With the demise of reform Democracy, the responsibility for creative, independent political action in New York City (and New York State) has fallen to the Liberal Party, the largest third party outside the old Confederacy. For the past decade-the Liberals have occupied something like a balance-of-power position in New York politics; in a close city or State election, whichever major party gets the Liberal endorsement generally wins.
The party existed in embryonic form from 1936 to 1944 as a right-wing faction, in the American Labor Party, then the main third party in the State. When the Communists won control of the ALP in 1944, this faction, led by academics like John L. Childs of Columbia and old socialists like David Dubinsky of the ILGWU and Alex Rose of the United Hatters, Cap and Millinery Workers, walked out. The new Liberal Party polled 320,000 votes for President Roosevelt in the 1944 elections.
Since then Liberal strength has usually hovered some where between 200,000 and 400,000 votes in both citywide and Statewide elections. In nearly all State and most city and local elections, the Liberals endorse the Democratic candidates; but the party often runs its own candidates and occasionally supports a Republican. The Liberal vote carried New York State for Presidents Truman and Kennedy, and Adlai Stevenson's State campaign was handled largely by the Liberals in 1956, when Caramine de Sapio's Democratic machine sat on its hands.
The party's best years were the early fifties. In 1951 the Liberals did the impossible: their own candidate, Rudolph Halley, beat a Democrat and a Republican for president of the New York City Council. Halley got 657,000 votes; James A. Hagerty, then a reporter for The New York Times, called the Liberals "the number one party in New York City." A year later Prof. George S. Counts of Teachers College, Columbia, ran for U.S. Senate on the Liberal ticket and got 461,000 votes.
The Liberal Party did not dominate New York politics for long; still, its vote has risen steadily for the past several years. Now, several factors have combined to give the Liberal Party a chance to become something more than a receptacle for protest votes.
Now that the reform Democratic movement has wilted, Stevensonians and independents have nowhere to go. Racial minorities have greater political awareness and less devotion to the Democrats, thanks to the civil rights revolution and the fading of FDR's memory. Some labor leaders, too, are not completely happy with the Democrats. If these three groups were brought together under the Liberal banner, the party's voting strength could surpass that of the Republican in New York City.
Last week, the Seafarers International Union, the IUE, and locals of the UAW decided to affiliate with the Liberals.

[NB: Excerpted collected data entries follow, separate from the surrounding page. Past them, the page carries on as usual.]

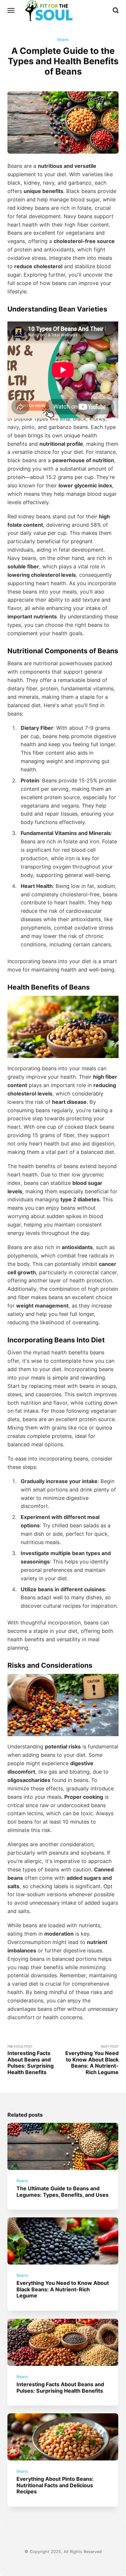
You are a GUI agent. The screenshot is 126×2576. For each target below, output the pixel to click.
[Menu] (11, 10)
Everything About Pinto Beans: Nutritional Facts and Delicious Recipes (55, 2485)
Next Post (92, 2059)
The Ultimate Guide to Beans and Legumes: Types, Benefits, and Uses (63, 2191)
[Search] (116, 10)
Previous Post (30, 2059)
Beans (63, 39)
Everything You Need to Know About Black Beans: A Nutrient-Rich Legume (63, 2289)
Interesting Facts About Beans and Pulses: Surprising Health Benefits (60, 2387)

Four other important unions have made similar decisions within the past year. Rose and Dubinsky still pretty much run the party, but the needle trades unions may not dominate it so completely much longer.
In addition, the Liberals have recently picked up new backing among Negroes and Puerto Ricans. Three years hence a successful Liberal race for Congress with a candidate like CORE'S James Farmer will not be out of the question.
But the Liberal Party can never become a permanent force for reform as long as it works only through unions instead of its own local organizations. Its conventions and local committees are still mainly formalities; the party is still run like a conventional pressure group with an executive secretary. The Liberals' current goal is to add 200,000 to their usual 400,000 votes next year. They can probably do it. But the growth will be ephemeral if left uncemented by a firm party organization. With such an organization, the Liberal Party could both exert enormous pressure on the Democrats and elect officeholders on its own.